Union victory lifted workers to middle class
Ultimately, the union men persevered in 1936-37 with support from the fledging UAW, the CIO and Michigan Governor Frank Murphy, who sent the National Guard to preserve the peace after a pitched battle with local police. One of the National Guard units was led by a grand nephew of General George Armstrong Custer.
Even though the company controlled the police, the local courts and public opinion in Flint at the time, the UAW prevailed, signing a contract recognizing the union that became something akin to the Magna Carta of the
modern American labor movement and the foundation document of what McClelland describes as the American “blue-collar middle class.”
By 1938, a year after the victory in Flint, the union’s membership grew from 30,000 to 500,000, according to UAW historians.

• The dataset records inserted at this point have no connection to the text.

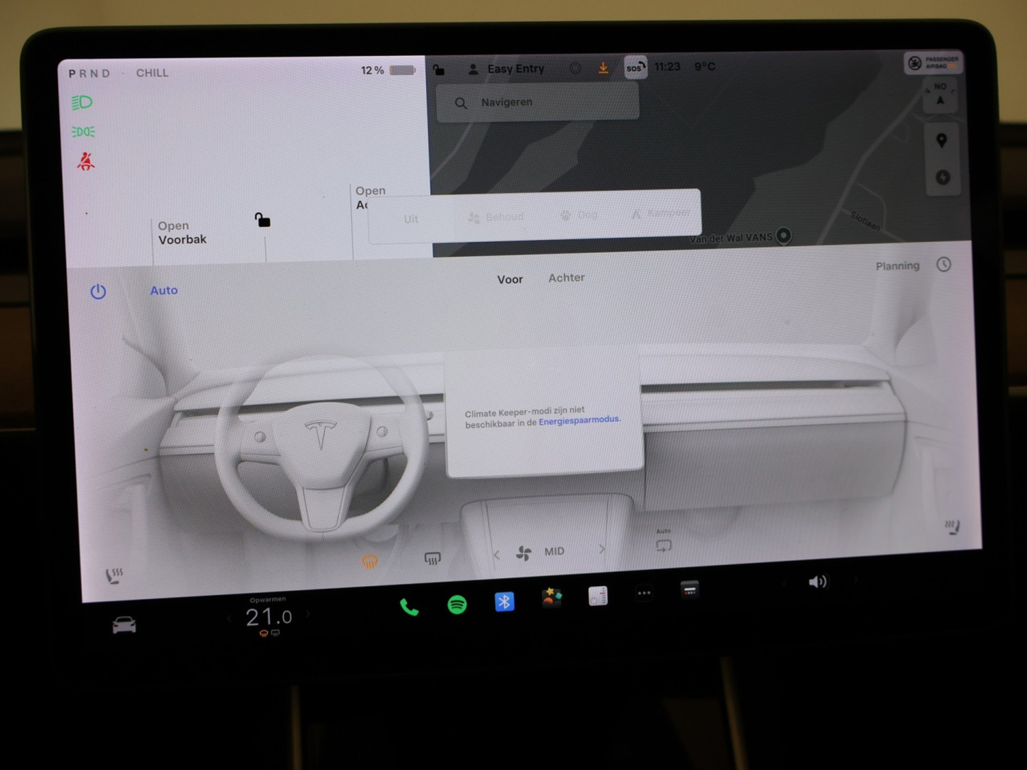The width and height of the screenshot is (1027, 770).
Task: Tap the volume speaker icon
Action: click(x=817, y=582)
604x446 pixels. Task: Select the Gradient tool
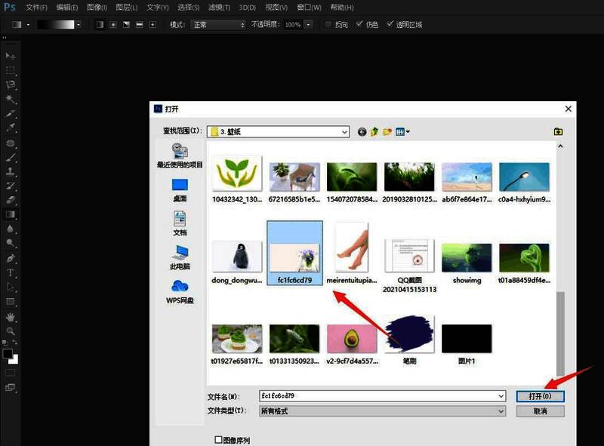click(x=11, y=214)
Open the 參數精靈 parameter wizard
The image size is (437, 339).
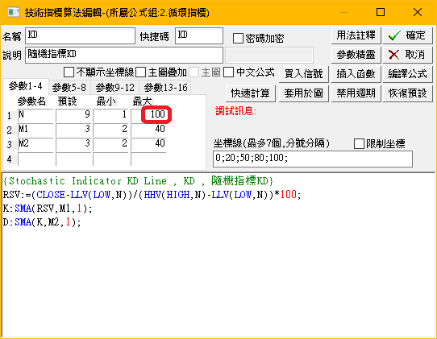(356, 55)
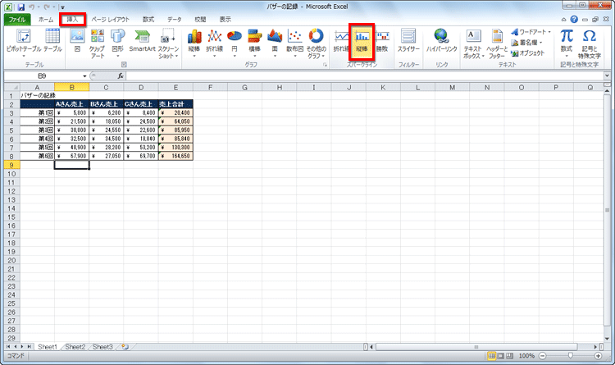Open the Slicer (スライサー) tool
Image resolution: width=615 pixels, height=365 pixels.
pyautogui.click(x=408, y=41)
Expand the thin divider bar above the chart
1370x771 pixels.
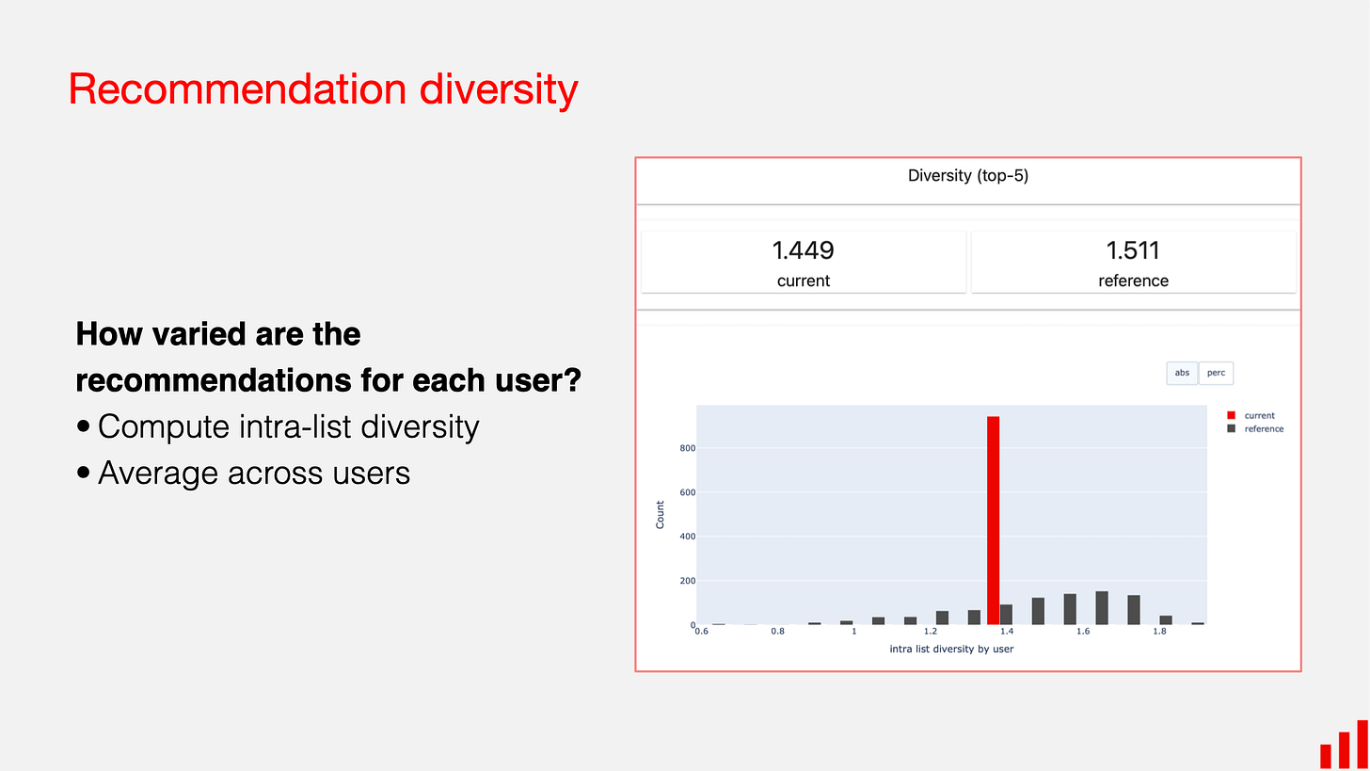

Flint enduring difficult times
But as McClelland notes in an epilogue the security of union contracts gradually eroded in the 1980s and 1990s. GM’s employment in Flint peaked at 80,000 in 1980. Today GM employs 6,800 at its factories in Flint, which has lost population and has become something of byword for urban Rust Belt decay.
But to White Shirt day, with its symbolism that blue-collar workers are just as important as management, goes on. The UAW Regional Office says the event will be held virtually on this year without the annual communal meal of bean soup in union halls around the city.